# EXERCISE PROMPT:
Return the records exactly, from the first line through the "Screen dimensions: 1080x854" line.

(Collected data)

——

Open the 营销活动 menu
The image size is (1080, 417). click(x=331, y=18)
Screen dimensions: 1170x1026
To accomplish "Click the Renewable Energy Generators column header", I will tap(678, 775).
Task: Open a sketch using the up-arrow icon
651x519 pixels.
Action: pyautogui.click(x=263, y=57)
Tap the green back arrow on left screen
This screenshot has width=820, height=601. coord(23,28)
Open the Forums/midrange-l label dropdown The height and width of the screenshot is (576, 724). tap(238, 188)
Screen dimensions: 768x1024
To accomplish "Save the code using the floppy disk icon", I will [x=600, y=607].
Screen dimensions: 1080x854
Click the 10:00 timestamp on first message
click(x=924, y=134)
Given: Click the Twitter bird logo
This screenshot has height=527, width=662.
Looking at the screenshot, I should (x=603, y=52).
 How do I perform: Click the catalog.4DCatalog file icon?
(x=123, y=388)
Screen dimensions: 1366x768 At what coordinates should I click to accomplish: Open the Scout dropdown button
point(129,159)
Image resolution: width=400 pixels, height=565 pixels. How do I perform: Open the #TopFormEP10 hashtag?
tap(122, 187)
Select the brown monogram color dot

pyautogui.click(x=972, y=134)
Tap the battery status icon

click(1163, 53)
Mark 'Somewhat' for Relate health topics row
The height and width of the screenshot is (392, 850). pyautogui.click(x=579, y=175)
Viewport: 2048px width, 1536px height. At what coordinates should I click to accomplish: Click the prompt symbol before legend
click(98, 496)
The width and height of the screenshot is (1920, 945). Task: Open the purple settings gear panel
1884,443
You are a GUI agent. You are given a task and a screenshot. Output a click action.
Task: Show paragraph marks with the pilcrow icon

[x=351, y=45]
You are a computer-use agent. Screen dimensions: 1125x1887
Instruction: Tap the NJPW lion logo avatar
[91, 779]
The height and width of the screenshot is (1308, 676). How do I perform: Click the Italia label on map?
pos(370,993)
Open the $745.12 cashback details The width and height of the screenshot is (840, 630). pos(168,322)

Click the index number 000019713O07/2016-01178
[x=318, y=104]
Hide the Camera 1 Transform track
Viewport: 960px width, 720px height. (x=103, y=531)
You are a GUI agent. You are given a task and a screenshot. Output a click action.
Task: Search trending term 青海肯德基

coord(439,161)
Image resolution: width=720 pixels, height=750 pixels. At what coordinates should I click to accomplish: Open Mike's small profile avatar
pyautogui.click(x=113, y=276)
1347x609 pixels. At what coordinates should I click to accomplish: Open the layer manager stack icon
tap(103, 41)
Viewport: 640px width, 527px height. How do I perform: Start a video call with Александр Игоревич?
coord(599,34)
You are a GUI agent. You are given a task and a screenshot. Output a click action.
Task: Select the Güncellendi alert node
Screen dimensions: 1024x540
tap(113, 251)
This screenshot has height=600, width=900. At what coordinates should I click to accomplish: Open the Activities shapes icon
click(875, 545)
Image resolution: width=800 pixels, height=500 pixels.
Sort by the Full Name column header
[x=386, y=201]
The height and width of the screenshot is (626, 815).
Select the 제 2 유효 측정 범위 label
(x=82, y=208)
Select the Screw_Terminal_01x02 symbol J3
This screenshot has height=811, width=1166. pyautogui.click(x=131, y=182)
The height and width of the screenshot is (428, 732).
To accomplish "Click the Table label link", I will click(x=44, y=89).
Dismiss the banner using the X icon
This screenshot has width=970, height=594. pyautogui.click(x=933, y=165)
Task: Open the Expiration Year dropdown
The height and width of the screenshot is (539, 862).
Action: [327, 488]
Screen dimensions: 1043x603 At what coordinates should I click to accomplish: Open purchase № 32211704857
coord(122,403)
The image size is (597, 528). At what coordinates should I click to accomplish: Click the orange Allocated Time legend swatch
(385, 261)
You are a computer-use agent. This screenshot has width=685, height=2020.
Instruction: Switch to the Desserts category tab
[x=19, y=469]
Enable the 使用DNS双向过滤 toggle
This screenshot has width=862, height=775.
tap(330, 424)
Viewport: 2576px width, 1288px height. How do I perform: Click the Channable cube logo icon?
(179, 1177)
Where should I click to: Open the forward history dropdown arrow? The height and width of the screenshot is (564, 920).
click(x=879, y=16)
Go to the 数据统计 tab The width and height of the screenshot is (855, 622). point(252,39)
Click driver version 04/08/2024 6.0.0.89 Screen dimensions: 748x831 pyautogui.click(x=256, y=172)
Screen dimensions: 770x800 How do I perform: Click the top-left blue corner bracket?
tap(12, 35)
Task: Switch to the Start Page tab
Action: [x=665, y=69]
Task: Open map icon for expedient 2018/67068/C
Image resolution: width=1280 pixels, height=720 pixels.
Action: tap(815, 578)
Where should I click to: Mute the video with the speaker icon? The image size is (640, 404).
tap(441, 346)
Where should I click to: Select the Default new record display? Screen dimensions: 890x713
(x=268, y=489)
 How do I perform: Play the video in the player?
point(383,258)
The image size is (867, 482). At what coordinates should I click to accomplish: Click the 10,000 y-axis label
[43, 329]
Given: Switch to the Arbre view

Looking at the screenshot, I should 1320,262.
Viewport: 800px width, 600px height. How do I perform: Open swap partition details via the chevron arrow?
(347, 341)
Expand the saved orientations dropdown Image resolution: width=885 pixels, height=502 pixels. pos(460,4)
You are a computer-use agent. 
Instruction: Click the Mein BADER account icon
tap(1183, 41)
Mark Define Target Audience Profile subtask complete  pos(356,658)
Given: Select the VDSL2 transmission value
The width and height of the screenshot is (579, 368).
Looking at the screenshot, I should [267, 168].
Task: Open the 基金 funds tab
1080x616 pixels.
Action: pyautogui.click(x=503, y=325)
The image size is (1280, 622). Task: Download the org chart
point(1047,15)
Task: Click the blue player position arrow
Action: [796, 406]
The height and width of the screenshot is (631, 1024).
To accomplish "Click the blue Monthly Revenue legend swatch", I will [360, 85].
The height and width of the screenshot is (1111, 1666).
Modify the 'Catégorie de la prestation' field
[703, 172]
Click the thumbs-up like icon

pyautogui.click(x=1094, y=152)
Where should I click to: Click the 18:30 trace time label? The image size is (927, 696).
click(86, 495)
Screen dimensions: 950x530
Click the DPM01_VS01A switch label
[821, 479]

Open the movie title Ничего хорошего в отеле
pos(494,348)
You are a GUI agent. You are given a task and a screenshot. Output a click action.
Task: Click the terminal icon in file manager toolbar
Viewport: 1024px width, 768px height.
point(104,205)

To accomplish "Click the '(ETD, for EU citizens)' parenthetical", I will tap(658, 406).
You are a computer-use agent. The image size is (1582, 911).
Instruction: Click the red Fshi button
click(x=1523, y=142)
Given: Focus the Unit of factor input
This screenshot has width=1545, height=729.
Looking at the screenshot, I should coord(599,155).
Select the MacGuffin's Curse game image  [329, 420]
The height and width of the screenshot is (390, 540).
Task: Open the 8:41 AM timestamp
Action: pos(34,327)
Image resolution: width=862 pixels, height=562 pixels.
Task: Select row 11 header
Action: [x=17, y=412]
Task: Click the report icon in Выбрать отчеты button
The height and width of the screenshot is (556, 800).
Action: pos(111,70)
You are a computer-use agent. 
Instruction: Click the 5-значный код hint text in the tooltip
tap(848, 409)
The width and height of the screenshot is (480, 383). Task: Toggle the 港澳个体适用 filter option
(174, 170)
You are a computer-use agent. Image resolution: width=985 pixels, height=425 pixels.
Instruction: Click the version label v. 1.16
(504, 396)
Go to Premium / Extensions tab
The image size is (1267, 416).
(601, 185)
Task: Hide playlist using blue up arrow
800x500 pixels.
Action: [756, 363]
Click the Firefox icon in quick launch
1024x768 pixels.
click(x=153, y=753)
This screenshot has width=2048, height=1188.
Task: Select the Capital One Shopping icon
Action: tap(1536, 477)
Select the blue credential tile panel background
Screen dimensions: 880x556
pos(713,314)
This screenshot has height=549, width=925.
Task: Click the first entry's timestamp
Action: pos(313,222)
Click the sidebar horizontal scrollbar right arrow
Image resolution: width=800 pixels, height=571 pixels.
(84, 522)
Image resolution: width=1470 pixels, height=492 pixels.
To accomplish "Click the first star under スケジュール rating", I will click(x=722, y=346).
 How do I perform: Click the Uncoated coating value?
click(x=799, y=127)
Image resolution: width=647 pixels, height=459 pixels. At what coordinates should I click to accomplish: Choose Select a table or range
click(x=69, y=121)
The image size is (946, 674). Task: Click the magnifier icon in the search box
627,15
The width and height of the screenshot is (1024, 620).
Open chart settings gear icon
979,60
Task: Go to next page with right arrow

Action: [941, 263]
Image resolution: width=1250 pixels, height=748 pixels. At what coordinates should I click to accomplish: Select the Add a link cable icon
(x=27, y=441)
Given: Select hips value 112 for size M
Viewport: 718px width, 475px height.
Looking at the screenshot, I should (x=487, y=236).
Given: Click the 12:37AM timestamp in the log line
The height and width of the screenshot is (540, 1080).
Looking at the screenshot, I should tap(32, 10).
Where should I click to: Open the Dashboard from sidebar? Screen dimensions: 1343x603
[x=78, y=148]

——

# REPLY:
Open the 营销活动 menu
The image size is (1080, 417). click(x=331, y=18)
Screen dimensions: 1170x1026
To accomplish "Click the Renewable Energy Generators column header", I will tap(678, 775).
Task: Open a sketch using the up-arrow icon
651x519 pixels.
Action: pyautogui.click(x=263, y=57)
Tap the green back arrow on left screen
This screenshot has width=820, height=601. coord(23,28)
Open the Forums/midrange-l label dropdown The height and width of the screenshot is (576, 724). tap(238, 188)
Screen dimensions: 768x1024
To accomplish "Save the code using the floppy disk icon", I will [x=600, y=607].
Screen dimensions: 1080x854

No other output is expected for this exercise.